◆ **Rows on where targets appear**

· · · ·

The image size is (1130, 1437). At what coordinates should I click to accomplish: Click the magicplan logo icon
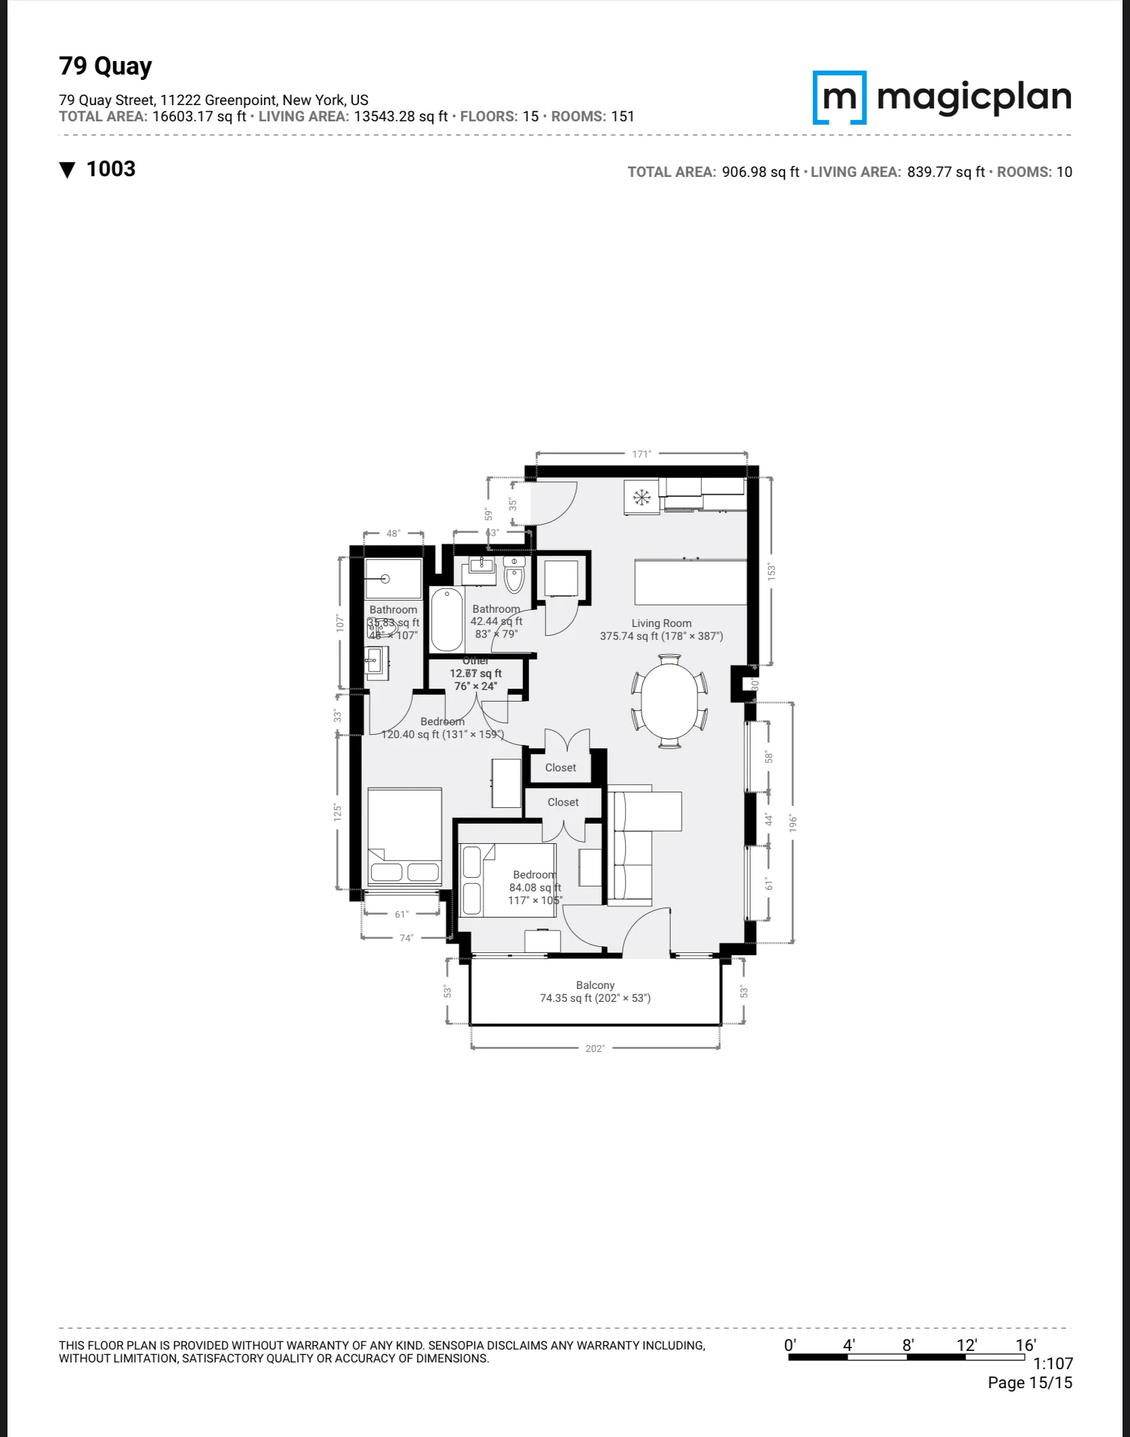click(839, 98)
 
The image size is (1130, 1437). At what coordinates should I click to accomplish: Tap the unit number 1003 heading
click(110, 169)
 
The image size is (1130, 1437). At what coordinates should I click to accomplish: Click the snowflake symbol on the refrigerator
click(641, 498)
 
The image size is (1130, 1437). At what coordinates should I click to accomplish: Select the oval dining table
click(669, 700)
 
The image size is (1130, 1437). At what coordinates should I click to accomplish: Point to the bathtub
click(446, 619)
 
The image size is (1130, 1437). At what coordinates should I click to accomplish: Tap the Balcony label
click(595, 985)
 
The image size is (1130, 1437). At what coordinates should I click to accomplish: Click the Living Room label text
click(661, 623)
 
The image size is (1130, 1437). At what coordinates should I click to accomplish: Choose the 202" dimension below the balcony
click(595, 1049)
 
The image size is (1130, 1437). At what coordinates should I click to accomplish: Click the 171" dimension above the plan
click(641, 454)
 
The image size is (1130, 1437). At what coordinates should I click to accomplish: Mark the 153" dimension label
click(770, 571)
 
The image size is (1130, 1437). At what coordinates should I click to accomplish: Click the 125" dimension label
click(337, 812)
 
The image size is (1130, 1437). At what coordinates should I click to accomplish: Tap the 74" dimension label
click(406, 938)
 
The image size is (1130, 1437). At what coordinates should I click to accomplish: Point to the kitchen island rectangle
click(690, 582)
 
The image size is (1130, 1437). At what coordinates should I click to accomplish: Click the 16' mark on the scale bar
click(1025, 1345)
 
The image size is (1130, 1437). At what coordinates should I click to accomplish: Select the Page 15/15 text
click(1029, 1382)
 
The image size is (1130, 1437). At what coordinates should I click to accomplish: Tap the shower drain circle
click(385, 578)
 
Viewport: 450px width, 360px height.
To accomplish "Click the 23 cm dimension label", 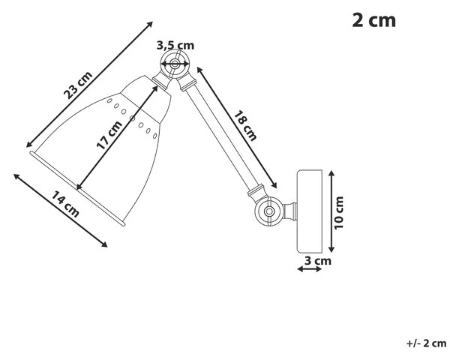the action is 78,85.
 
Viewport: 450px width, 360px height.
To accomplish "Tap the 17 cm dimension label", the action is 110,135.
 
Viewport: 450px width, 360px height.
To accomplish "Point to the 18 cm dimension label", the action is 245,126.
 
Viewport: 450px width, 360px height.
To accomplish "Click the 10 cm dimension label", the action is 339,213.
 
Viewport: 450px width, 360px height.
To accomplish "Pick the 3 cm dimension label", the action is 318,261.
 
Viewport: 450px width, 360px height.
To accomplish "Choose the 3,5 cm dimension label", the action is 176,45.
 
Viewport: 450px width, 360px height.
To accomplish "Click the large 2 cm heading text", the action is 374,20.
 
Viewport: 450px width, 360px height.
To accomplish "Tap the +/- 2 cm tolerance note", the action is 427,344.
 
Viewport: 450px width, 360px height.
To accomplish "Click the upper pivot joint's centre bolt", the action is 174,64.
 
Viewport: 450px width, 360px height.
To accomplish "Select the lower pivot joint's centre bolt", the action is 269,212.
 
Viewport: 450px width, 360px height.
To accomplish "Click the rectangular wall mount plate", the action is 309,212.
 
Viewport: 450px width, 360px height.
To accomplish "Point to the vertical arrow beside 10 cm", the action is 332,212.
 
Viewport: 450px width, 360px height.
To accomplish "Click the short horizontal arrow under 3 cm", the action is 310,269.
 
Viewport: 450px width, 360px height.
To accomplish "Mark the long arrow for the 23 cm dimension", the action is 89,85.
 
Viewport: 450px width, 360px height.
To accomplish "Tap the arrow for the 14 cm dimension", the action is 60,211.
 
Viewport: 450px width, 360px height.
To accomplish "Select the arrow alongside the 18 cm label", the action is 237,128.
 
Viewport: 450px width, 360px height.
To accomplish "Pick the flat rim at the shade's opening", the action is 77,188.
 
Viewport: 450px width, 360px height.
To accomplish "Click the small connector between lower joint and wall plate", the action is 290,212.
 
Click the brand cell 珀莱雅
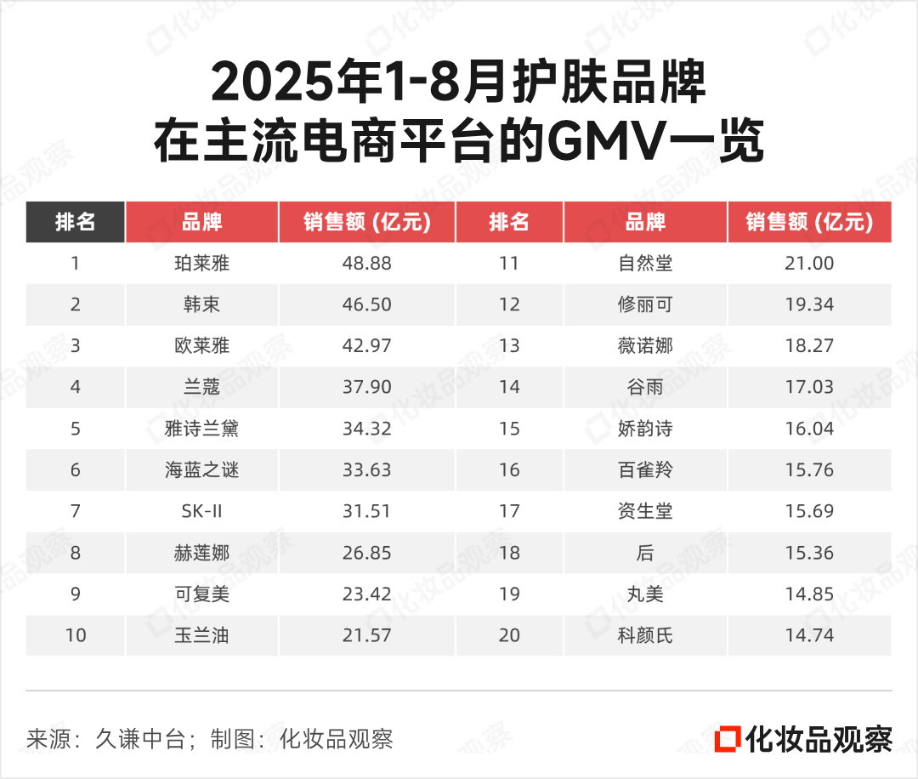[201, 264]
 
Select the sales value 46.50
[367, 304]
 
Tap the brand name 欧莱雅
[201, 346]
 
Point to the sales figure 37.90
[367, 387]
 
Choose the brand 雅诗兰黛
[201, 429]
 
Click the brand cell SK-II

· · · ·

◆ **Work to do**
Arrange the lines of the records that run from the line containing "Page 15/15 text" through the line containing "click(385, 578)" as a numbered list, leaving out any blank lines.

◆ **Result**
1. The image size is (1130, 1437). At what coordinates should I click to accomplish: Select the Page 15/15 text
2. click(1029, 1382)
3. The image size is (1130, 1437). At what coordinates should I click to accomplish: Tap the shower drain circle
4. click(385, 578)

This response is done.